William Lane adopted the social thought of Henry George and Edward Bellamy. The failed Paraguayan experiment was a real-world test of Lane’s and Bellamy’s Utopianism. Lane’s radicalism was its worse form, a puritanism which could not obtain the necessary compromise in radical thought with progressivist innovation. This problem was rooted in the bushman’s alleged radicalism; which was merely rhetorical references to the ‘purity of origins’, masking its ugly tribalism. Lane’s first novel was a racist polemic, entitled White or Yellow? A Story of the Race-War of A.D. 1908, which appeared in the Boomerang as a twelve-part serial by ‘The Sketcher’.
It was the tragedy of Lane and the early labour movement who were fighting for justice of political prisoners from the 1891 shearers’ strike. Much of that fight was continued into the twentieth century by William’s brother, Ernie Lane. Unfortunately, much of William’s puritanism, and militancy, to the point of tribalism, also continued within Queensland Labor.

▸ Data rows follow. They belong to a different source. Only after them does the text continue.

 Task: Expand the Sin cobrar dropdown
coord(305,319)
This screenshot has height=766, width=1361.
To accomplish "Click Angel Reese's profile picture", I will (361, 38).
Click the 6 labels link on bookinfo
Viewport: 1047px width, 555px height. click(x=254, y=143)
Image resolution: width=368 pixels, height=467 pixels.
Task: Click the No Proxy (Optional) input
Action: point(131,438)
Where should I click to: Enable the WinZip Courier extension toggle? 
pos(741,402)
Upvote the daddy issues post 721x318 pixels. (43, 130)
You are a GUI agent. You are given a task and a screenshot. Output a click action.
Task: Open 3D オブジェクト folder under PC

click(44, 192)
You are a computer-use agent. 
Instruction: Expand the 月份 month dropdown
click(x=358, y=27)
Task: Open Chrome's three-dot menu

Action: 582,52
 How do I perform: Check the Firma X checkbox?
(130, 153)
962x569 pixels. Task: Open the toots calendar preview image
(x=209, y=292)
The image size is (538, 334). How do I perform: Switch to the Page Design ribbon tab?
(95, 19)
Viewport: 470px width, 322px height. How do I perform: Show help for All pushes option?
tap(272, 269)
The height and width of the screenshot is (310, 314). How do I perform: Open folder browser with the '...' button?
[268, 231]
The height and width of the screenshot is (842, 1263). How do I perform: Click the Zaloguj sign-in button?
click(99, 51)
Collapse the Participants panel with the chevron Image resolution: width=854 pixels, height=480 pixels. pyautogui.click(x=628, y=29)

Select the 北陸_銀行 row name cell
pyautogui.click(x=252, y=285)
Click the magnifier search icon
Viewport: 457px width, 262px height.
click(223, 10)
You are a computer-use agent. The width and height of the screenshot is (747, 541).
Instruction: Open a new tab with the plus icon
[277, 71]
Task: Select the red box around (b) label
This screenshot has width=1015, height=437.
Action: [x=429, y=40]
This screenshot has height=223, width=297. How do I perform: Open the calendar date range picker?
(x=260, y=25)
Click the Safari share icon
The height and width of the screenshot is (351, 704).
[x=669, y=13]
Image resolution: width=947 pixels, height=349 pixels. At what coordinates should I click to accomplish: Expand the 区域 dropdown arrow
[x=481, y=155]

Gavin Souter (1983). “Lane, William (1861–1917)” Australian Dictionary of Biography, Retrieved 27 April 2007.(http://www.adb.online.anu.edu.au/biogs/A090663b.htm);
Bruce, Peter John. The Journalistic Career of William Lane in the Mainstream Brisbane Press, 1885-1887, The University of Sydney, Department of History, 1999.
Bruce, Peter John. William Lane: Personality and Politics. The University of Adelaide, Department of History, B.A. Hons., 1970.
Evans, Raymond. A History of Queensland, Cambridge University Press, Port Melbourne, Vic, 2007.
Fitzgerald, Ross; Megarrity, Lyndon; Symons, David. Made in Queensland : a New History, Special Q150 commemorative edition, University of Queensland Press, St Lucia, Qld, 2009.
Johnston, W. (William) Ross. The Call of the Land: a History of Queensland to the Present Day, Jacaranda Wiley, Brisbane, 1982.
Mathews, John. The Influence of William Lane on the Queensland Labour Movement, 1885-1893, The University of Queensland, Department of History, B.A. Hons. Thesis, 1981.
Serle, Percival (1949). “Lane, William”, Dictionary of Australian Biography. Sydney: Angus and Robertson. Retrieved 7 September 2009. (http://gutenberg.net.au/ebooks15/1500721h/0-dict-biogL.html#lane1).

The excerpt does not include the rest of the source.